**PROBLEM TO WORK ON**
Copy verbatim the span of lines beginning at the line that contains "Task: Click the 2019 year label under Feb 10" and ending with the final line of the data. Exclude pictures from the copy.

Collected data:
•••••
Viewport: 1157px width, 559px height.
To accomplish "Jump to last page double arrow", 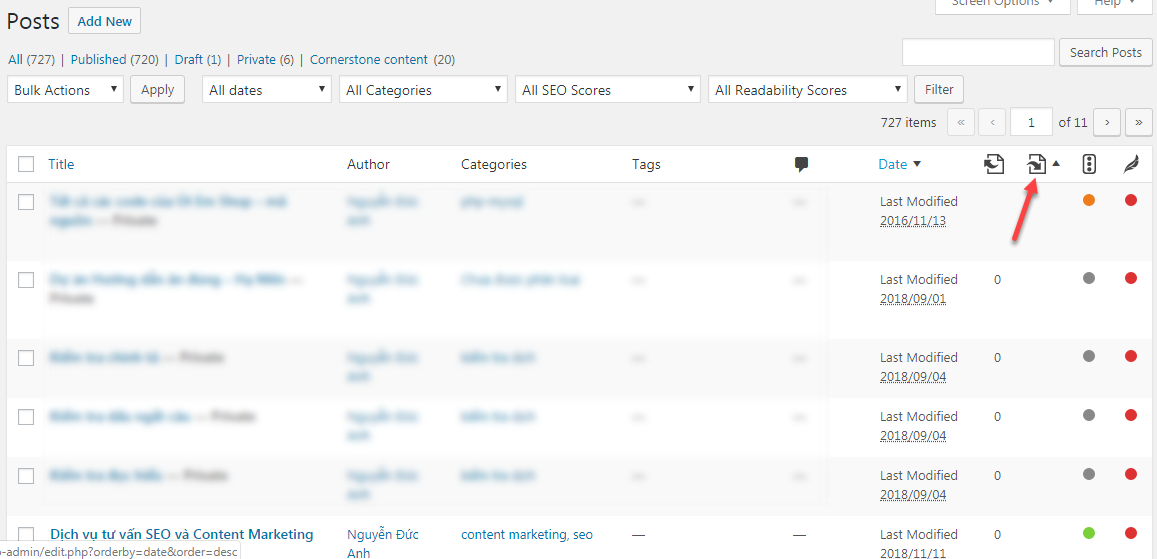I will (x=1138, y=123).
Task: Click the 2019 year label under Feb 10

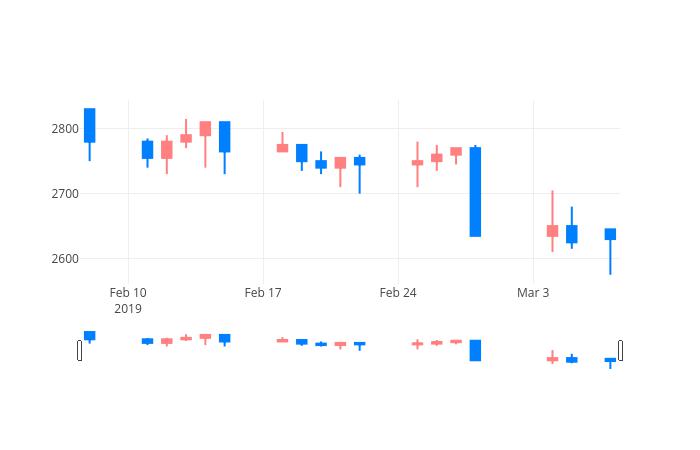Action: click(x=128, y=309)
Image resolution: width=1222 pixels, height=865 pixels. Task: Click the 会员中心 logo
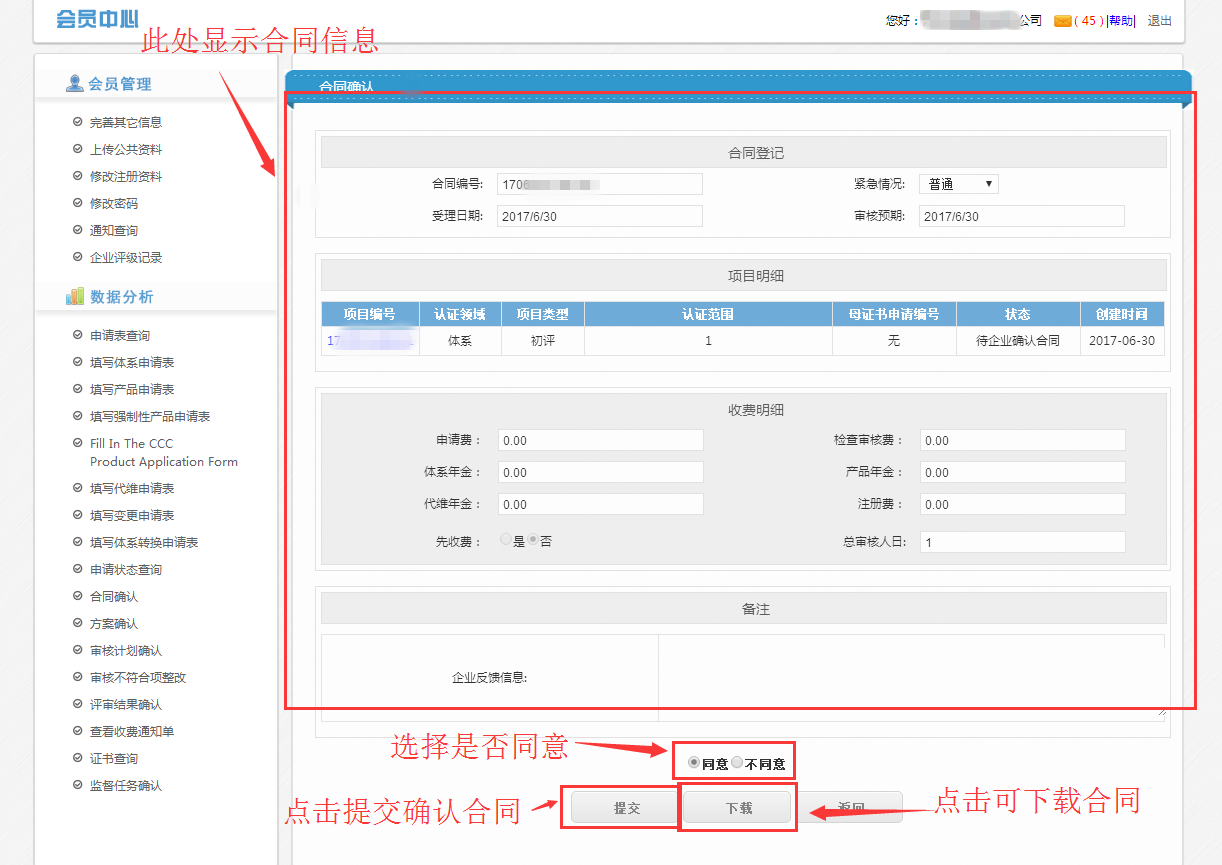[97, 19]
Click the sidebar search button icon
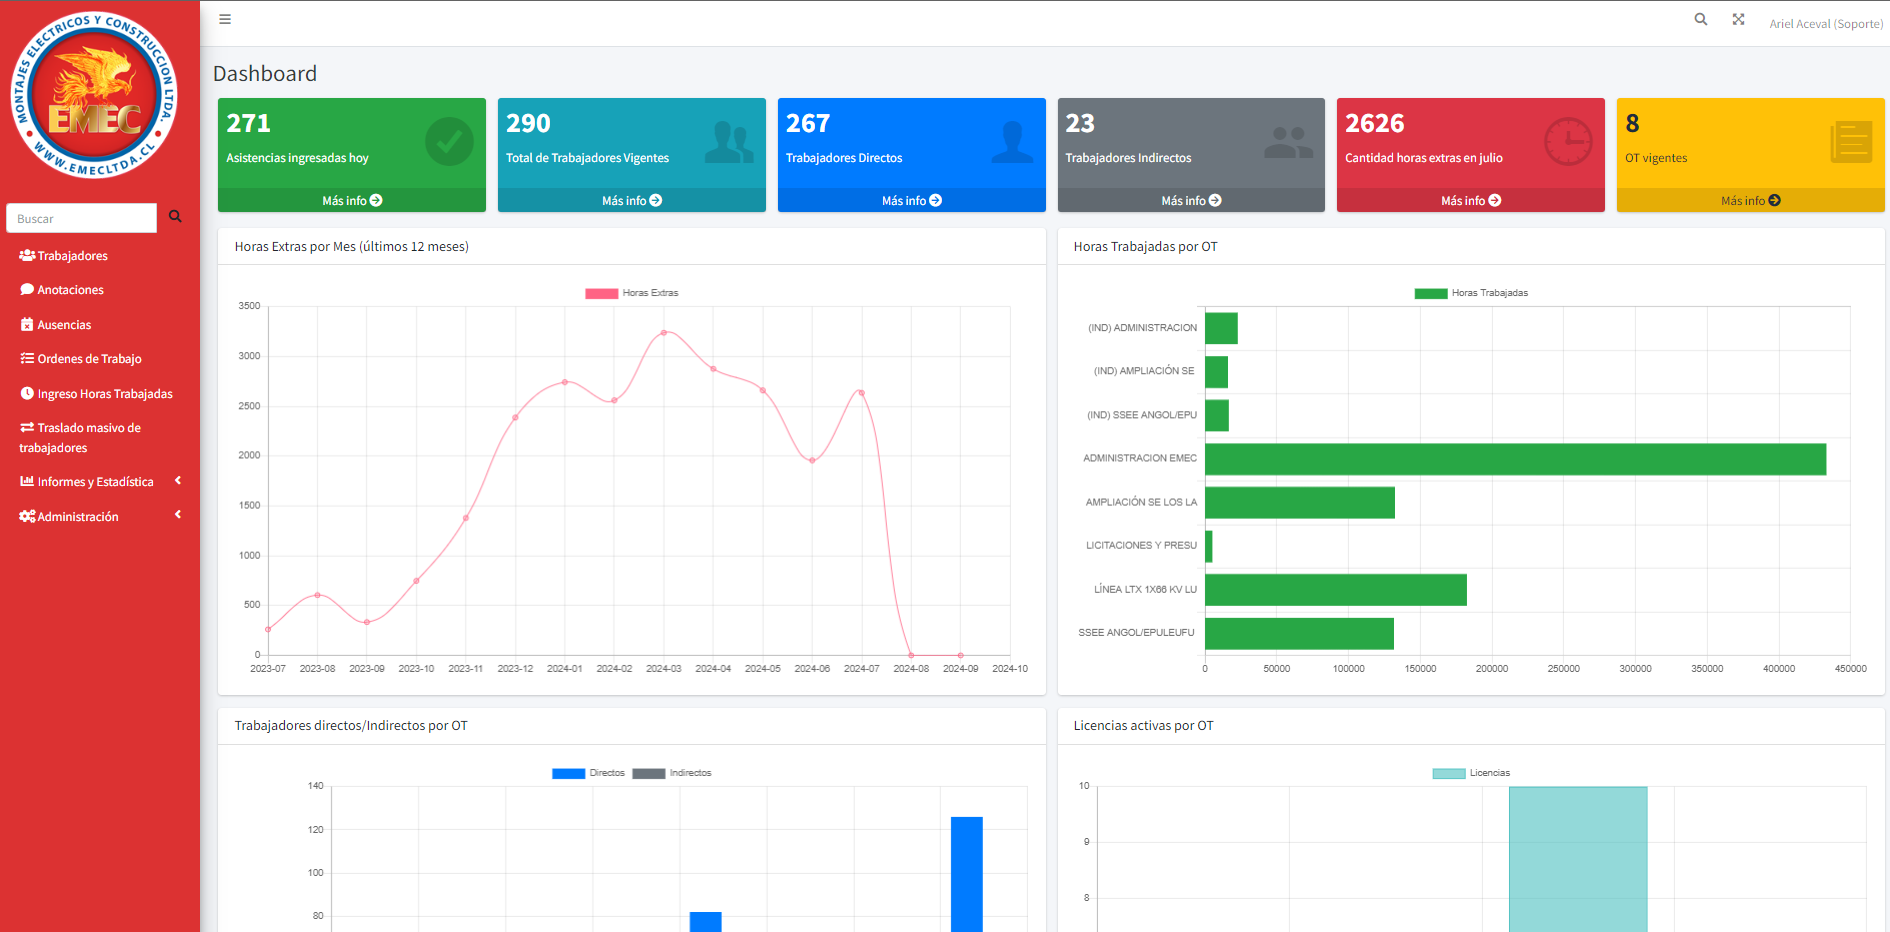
•••••
**EXERCISE SOLUTION**
Task: Click the 2019 year label under Feb 10

Action: click(x=128, y=309)
Image resolution: width=1222 pixels, height=865 pixels. Task: Click the 会员中心 logo
[97, 19]
Click the sidebar search button icon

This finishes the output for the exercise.